**About this exercise**: Find the string "Collapse" in the listing and report every line that has it.

== Segment start ==

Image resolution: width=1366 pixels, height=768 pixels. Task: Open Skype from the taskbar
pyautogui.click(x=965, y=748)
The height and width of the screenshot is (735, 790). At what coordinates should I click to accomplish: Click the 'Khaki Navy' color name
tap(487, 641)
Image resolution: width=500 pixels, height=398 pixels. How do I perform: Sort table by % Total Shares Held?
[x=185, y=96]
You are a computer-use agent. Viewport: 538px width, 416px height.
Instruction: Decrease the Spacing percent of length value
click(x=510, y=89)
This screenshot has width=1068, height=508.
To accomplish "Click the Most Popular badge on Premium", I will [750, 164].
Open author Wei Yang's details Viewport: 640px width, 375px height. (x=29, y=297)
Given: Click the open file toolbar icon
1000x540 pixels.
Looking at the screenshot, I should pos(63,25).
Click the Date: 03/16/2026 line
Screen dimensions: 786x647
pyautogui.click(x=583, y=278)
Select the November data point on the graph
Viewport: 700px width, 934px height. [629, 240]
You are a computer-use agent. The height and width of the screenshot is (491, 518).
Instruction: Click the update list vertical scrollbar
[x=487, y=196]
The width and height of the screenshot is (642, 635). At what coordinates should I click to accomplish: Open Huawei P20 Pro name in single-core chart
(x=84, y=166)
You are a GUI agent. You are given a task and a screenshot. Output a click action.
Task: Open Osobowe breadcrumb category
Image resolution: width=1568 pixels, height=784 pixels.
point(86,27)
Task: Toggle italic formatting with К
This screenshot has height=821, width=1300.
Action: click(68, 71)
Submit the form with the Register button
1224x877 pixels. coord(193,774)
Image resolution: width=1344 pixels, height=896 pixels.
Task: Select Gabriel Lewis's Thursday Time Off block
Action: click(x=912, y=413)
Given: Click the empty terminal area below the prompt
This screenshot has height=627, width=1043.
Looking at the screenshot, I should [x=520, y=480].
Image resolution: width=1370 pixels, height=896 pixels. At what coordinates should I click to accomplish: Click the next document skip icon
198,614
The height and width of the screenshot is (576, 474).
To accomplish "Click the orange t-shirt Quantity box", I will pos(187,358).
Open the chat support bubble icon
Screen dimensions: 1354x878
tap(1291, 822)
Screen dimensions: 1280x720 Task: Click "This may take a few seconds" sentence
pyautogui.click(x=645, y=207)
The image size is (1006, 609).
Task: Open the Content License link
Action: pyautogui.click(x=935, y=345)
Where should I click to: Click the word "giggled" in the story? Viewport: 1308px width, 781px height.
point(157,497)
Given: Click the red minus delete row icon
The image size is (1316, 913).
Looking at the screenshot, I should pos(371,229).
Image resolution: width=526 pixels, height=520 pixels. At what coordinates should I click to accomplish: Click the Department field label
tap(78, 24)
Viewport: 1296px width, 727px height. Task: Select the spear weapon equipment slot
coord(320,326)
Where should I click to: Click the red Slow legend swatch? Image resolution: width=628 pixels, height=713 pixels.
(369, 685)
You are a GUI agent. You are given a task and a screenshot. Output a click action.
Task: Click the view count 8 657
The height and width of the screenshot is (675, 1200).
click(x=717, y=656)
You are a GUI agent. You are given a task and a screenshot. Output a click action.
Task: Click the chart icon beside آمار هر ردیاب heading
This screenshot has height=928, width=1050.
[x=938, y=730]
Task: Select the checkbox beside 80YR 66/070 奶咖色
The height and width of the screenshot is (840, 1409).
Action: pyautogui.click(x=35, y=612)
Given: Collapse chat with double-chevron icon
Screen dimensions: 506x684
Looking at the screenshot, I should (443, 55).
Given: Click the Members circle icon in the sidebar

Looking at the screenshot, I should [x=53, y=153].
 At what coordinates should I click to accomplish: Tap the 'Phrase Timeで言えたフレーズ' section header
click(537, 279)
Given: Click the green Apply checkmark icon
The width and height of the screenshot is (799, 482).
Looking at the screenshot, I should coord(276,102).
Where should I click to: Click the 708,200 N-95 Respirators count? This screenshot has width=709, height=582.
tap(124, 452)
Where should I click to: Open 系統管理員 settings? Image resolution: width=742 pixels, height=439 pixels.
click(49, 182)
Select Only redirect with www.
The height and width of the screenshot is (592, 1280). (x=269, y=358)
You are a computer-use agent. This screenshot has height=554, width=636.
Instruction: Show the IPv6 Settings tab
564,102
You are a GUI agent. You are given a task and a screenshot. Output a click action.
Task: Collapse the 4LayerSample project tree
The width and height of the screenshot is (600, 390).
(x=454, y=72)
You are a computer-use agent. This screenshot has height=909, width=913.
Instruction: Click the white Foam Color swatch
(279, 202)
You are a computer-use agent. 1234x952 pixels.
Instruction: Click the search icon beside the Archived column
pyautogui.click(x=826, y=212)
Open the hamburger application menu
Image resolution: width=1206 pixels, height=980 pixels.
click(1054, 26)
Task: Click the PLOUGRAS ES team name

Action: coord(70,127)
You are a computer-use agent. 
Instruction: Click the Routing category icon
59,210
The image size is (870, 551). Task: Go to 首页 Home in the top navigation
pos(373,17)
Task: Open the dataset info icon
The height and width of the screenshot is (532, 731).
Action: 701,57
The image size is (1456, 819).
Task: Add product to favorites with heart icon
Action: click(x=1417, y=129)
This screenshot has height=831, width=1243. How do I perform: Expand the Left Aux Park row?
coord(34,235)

== Segment end ==

**Solution for this problem**:
Given: Collapse chat with double-chevron icon
Task: Collapse the 4LayerSample project tree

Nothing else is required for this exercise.